En realidad, Trump y Obama, dos hombres, supuestamente ubicados en polos opuestos del espectro ideológico, tienen tantas similitudes como diferencias. Pero, como la paciencia del lector es limitada, destacaré solamente la capacidad de ambos para hechizar multitudes y la inmensa habilidad para manipular a las comunicaciones masivas. Obama llegó al poder sin dar detalle alguno sobre sus planes de gobiernos. Su lema central de "Hope and Change" (esperanza y cambio) fue diseñado para estimular sentimientos de solidaridad hacia un joven elocuente e "idealista" que era hijo de una raza sufrida. La gente le dio un cheque en blanco en el cual Obama ha escrito 20,000 millones de dólares de una deuda nacional que ha hipotecado por muchos años a los Estados Unidos.

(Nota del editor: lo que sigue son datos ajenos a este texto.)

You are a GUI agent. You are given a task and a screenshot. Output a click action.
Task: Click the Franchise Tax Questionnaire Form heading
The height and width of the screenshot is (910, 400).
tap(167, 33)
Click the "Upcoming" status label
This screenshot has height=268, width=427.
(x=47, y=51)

Aunque desde un ángulo diferente, Donald Trump está haciendo algo muy parecido. Cuando algún periodista le pregunta sobre planes específicos de gobierno, Trump la emprende con una diatriba sobre la incompetencia de Barack Obama y la corrupción de los políticos de ambos partidos. Insulta a sus adversarios en las primarias republicanas y amenaza a gobiernos como los de China, Japón y México con los cuales los Estados Unidos han mantenido y seguirán manteniendo relaciones políticas y comerciales. En esto difiere del simulador y cautelosos Barack Obama de las elecciones del 2008. Pero al igual que Obama, su lema de "We will make America great again" (Haremos a America grande de nuevo) no es un plan de gobierno sino un mensaje de alta carga emotiva a quienes resienten el deterioro de los Estados Unidos en los últimos siete años. Dos falsos Mesías vestidos con distintos ropajes.

En conclusión, el éxito de estos cinco farsantes en su misión de hacerse con el poder absoluto demuestra que tanto pueblos de supuestos altos niveles de desarrollo económico, madurez ciudadana y sofisticación cultural como pueblos considerados más atrasados son vulnerables al hechizo de los falsos Mesías. Podríamos quizás aventurarnos a decir que a pesar de los adelantos de la civilización desde la llegada del hombre a la Tierra, de todas las conquistas sociales, de los descubrimientos de la medicina y de los progresos tecnológicos, el hombre de los rascacielos y el hombre de las cavernas comparten los mismos instintos básicos y padecen de las mismas debilidades. Quizás la mejor enseñanza que podemos sacar de todo esto es que la libertad nunca está totalmente segura y que el precio de mantenerla es la vigilancia perpetua.